The NYT has had troubles with the Chinese government, which has blocked the paper’s website since 2012.
“The request by the Chinese authorities to remove our apps is part of their wider attempt to prevent readers in China from accessing independent news coverage by The New York Times of that country, coverage which is no different from the journalism we do about every other country in the world,” Times spokeswoman Eileen Murphy said in the NYT’s own report.
Read more on NYTimes.com
This is the kind of thing digital publishers have worried about for the past few years. Just what would a major tech company do when forced to make a choice between complying with a foreign government request to censor a news organization, or adhering to US laws and customs? Would business interests trump all else?
NYT has had a lot of well-researched stories on China in past few weeks. Clearly worried someone. https://t.co/asrFKD61SE
— Charles Arthur (@charlesarthur) January 4, 2017
Apple, unfortunately, has had a history of making illogical decisions regarding apps in the App Store.

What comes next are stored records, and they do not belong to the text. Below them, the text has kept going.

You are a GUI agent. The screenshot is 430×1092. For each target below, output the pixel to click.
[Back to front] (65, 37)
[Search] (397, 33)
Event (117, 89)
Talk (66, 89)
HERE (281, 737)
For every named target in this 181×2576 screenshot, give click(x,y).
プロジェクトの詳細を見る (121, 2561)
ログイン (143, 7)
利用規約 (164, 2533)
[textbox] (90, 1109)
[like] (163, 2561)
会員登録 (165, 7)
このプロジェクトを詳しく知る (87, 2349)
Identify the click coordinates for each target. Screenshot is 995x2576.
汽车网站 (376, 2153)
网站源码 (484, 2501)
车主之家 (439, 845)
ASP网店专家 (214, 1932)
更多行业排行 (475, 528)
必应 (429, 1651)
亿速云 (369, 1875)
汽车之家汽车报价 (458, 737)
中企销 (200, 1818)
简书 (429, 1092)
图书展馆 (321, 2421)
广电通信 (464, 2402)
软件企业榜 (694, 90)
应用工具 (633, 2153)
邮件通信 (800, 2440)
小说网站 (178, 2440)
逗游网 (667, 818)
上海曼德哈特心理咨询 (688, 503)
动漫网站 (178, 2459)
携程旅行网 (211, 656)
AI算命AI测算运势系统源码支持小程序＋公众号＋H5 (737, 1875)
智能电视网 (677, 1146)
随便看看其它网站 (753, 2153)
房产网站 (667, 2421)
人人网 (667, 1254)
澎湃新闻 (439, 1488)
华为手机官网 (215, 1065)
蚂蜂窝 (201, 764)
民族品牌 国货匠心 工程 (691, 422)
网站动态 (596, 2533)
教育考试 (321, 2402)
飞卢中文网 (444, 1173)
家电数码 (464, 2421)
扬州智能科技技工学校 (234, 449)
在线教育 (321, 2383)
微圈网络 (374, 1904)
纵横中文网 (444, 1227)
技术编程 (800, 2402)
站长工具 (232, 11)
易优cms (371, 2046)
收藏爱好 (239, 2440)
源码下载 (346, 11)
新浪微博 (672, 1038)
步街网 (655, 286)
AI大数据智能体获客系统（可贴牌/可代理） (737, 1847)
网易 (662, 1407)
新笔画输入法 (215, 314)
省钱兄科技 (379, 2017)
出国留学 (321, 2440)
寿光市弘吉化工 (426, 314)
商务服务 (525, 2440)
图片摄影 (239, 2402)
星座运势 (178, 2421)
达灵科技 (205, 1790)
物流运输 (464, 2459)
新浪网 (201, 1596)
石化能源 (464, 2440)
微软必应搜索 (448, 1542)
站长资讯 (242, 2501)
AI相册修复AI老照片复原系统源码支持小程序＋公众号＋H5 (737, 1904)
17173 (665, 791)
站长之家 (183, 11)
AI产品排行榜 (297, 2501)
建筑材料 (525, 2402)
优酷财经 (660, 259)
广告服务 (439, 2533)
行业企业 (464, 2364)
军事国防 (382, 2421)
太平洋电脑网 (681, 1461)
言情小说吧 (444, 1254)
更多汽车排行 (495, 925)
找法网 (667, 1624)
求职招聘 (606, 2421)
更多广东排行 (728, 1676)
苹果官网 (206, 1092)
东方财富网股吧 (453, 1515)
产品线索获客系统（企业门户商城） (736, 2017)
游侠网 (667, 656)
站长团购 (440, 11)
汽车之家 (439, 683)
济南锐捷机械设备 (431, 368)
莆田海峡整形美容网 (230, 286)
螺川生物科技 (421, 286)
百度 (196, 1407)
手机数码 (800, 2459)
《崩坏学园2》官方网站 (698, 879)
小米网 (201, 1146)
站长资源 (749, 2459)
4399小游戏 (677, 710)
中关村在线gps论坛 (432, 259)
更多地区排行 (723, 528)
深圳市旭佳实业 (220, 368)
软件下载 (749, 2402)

In the early days, several editorial apps were rejected including one by Pulitzer Prize-winning cartoonist Mark Fiore. Apple’s App Store also rejected apps from Playboy, while allowing hard core apps into the store from Russian developers.
Much of the problems with app approval were years ago, however, and few controversies have arisen since.
But this is troubling. If Apple is willing to pull apps from the Chinese App Store, and not provide a reason for it beyond its vague explanation, would it pull apps at the request of a US administration? One shutters to think what Apple would do.